Taken together, our study shows that RIM proteins coordinately regulate Ca2+ channel targeting, vesicle docking and priming, and Ca2+ channel-vesicle colocalization at the presynaptic active zone. For the generation of calyx-specific conditional KO mice, we have made use of recently generated floxed mouse lines for RIM1αβ (Kaeser et al., 2008) and RIM2αβγ (Kaeser et al., 2011) and of a previously available Cre knockin mouse line in the Krox20 locus (Voiculescu et al., 2000). The presynaptic neuron pool that generates the large calyx of Held nerve terminals onto MNTB neurons is located in the contralateral ventral cochlear nucleus (VCN) and is largely represented

by globular bushy cells (Cant and Benson, Anti-diabetic Compound Library price www.selleckchem.com/screening/epigenetics-compound-library.html 2003). Krox20 is a transcription factor that is highly specifically active in rombomeres 3 and 5 of the developing hindbrain (Voiculescu et al., 2000), which give rise to a majority of neurons in the VCN (Farago et al., 2006 and Maricich et al., 2009). We found homogeneous phenotypes among the recorded

calyx of Held synapses, which indicates, together with morphological analysis (Figure 1B; L. Xiao, N. Michalski, and R.S., unpublished observations; Renier et al., 2010), that the entire population of calyx of Held-generating neurons stems from Krox20Cre-positive neurons.

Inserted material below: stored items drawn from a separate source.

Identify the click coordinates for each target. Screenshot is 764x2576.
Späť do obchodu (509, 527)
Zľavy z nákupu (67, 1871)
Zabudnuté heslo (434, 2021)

Thus, the Krox20Cre mouse line enables the conditional removal of floxed alleles at the calyx of Held synapse, which will make it a useful tool to advance our understanding also of other proteins of the presynaptic vesicle cycle. Using direct presynaptic recordings at the nerve terminal, we demonstrated that RIM proteins are essential for localizing Ca2+ channels to the active zone, as shown by the clear decrease in the presynaptic Ca2+ current density in RIM1/2

Adenosine triphosphate cDKO calyces. These direct recordings at the nerve terminal show that RIMs determine presynaptic Ca2+ channel density without changing major biophysical parameters of Ca2+ channel gating, although we cannot exclude that RIMs influence Ca2+ channel inactivation with prolonged pulses (>50 ms, Figure 2; Kiyonaka et al., 2007); this, however, will be relevant only for prolonged presynaptic AP trains. Analyzing RIM-dependent presynaptic Ca2+ channel targeting has been limited because previously no KO mice deleting all RIM1/2 isoforms were available (Schoch et al., 2002 and Calakos et al., 2004) and because previously investigated synapses, including the C. elegans neuromuscular synapse ( Koushika et al., 2001), did not allow for measurements of presynaptic Ca2+ currents. Using cultured RIM1/2 cDKO neurons, Kaeser et al. (2011) have observed an ∼2-fold reduction in Ca2+ transients in presynaptic boutons during an AP. This, together with our finding that presynaptic APs are unchanged ( Figure 2), is evidence for a reduced Ca2+ channel density also at small bouton-like synapses.